Извлечённый текст:
--------

Эта китайская псевдодиалектика помогает понять, почему буддизм, который учит постигать пустоту и иллюзорность всех образов, создал огромный сонм будд и никогда не впадал в иконоборчество. В том-то и дело, что для буддистов все явления в мире служат как раз самым достоверным свидетельством реальности незримого и бесформенного. Пустота – всегда в «ином», в собственной «тени», которая есть не присутствие и не отсутствие, а всегда иное, спонтанное и неудержимое событие и в конечном счете всеобщая со-бытийственность, которая всегда чревата другим видением, заумью бытия. Интересно, что лет двадцать назад какой-то посетитель «открыл», что очертания скал, в которых вырублен Большой Будда, напоминают статую лежащего Будды. Воистину будды как грибы: если увидел одного, ищи рядом другого – в другом измерении.
Если явленное, доступное видению должно быть сокрыто, то неявленное предназначено для внезапного явления зрению. Это явление есть узнавание, опознание духовного образа в земном веществе, в чем и заключается работа ума, сущность человеческого творчества. В обоих случаях речь идет не о предмете, не об «объективной данности», а о событии – сокрытии явленного и явлении сокрытого. Событии в полном смысле жизненном.

--------

Примените прочитанное:
a) Выведите без изменений фрагмент текста о буддизме между словами «Эта китайская псевдодиалектика» и «в другом измерении.», включая их самих.
b) Ответьте, пожалуйста, по тексту о буддизме на вопросы:
(i) Во что, согласно тексту, никогда не впадал буддизм?
(ii) Сколько примерно лет назад посетитель «открыл», что очертания скал напоминают статую лежащего Будды?
(iii) В чем, по тексту, заключается работа ума и сущность человеческого творчества?
Листинг никак не связан с текстом о буддизме.

Исходные данные:
--------

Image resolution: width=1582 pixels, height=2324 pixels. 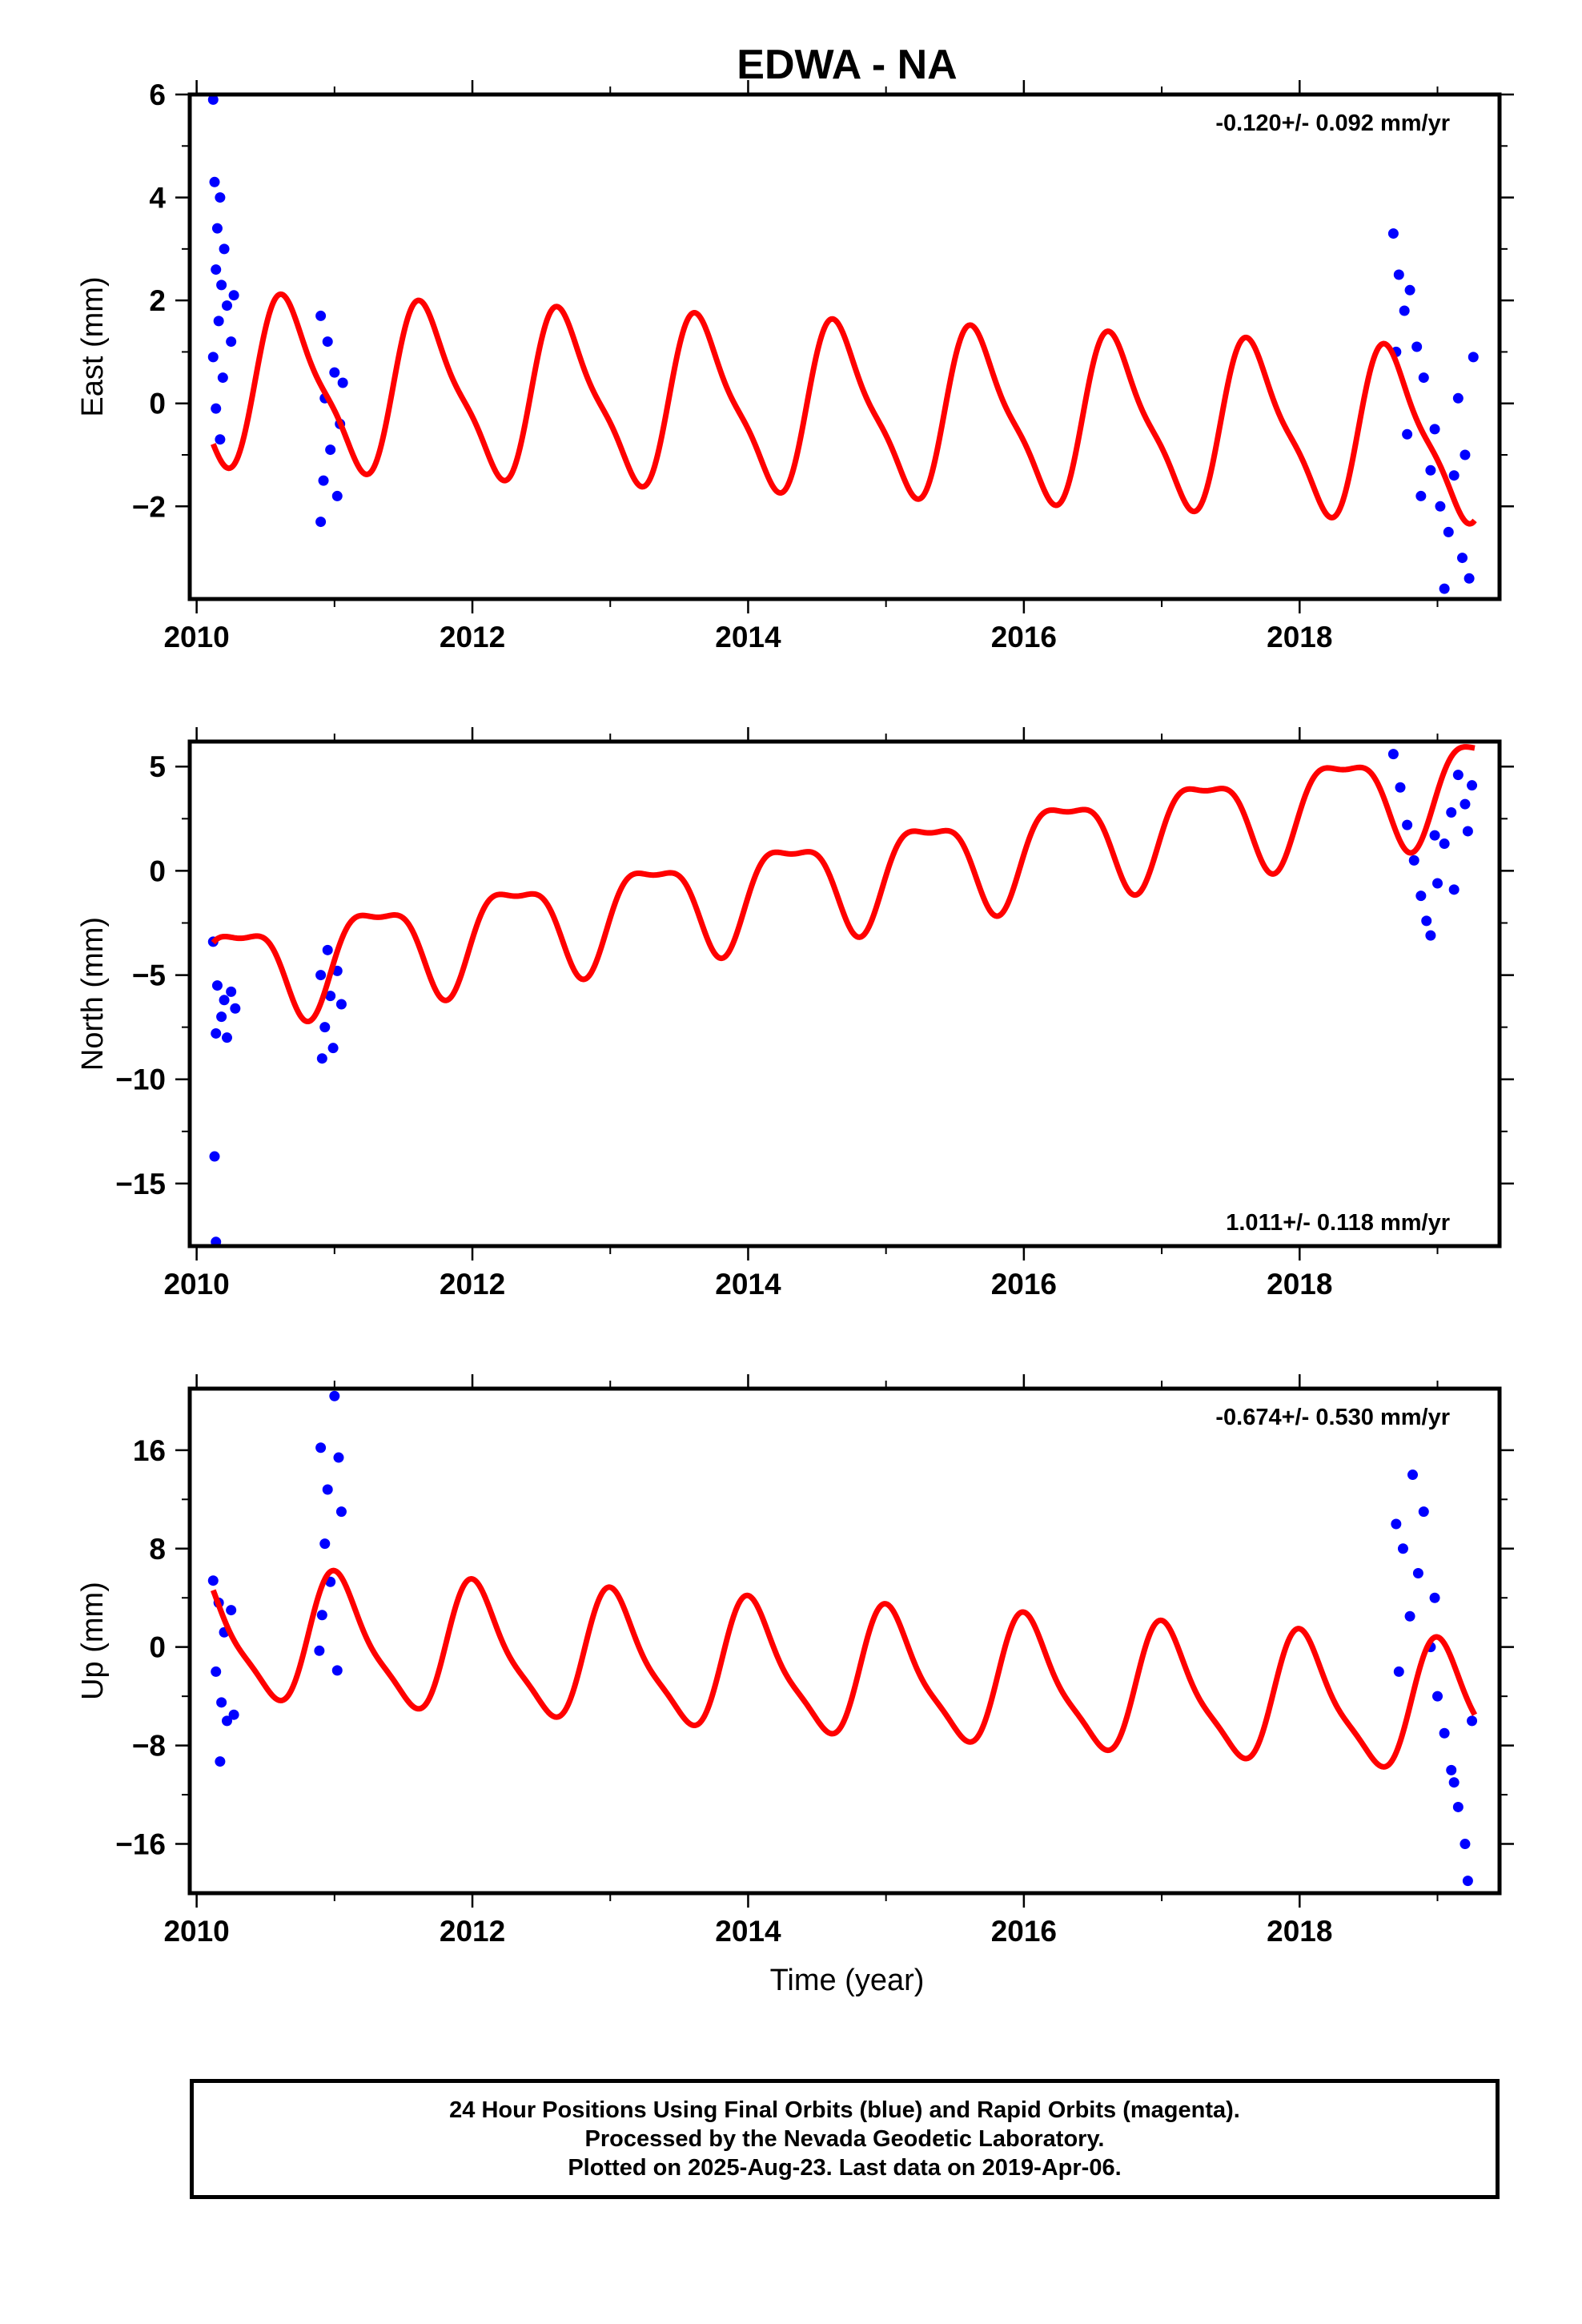 I want to click on y-axis-label: East (mm), so click(x=93, y=346).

--------

Ответы к заданиям:
a)
Эта китайская псевдодиалектика помогает понять, почему буддизм, который учит постигать пустоту и иллюзорность всех образов, создал огромный сонм будд и никогда не впадал в иконоборчество. В том-то и дело, что для буддистов все явления в мире служат как раз самым достоверным свидетельством реальности незримого и бесформенного. Пустота – всегда в «ином», в собственной «тени», которая есть не присутствие и не отсутствие, а всегда иное, спонтанное и неудержимое событие и в конечном счете всеобщая со-бытийственность, которая всегда чревата другим видением, заумью бытия. Интересно, что лет двадцать назад какой-то посетитель «открыл», что очертания скал, в которых вырублен Большой Будда, напоминают статую лежащего Будды. Воистину будды как грибы: если увидел одного, ищи рядом другого – в другом измерении.

b)
(i) В иконоборчество.
(ii) Около двадцати лет назад.
(iii) В узнавании, опознании духовного образа в земном веществе.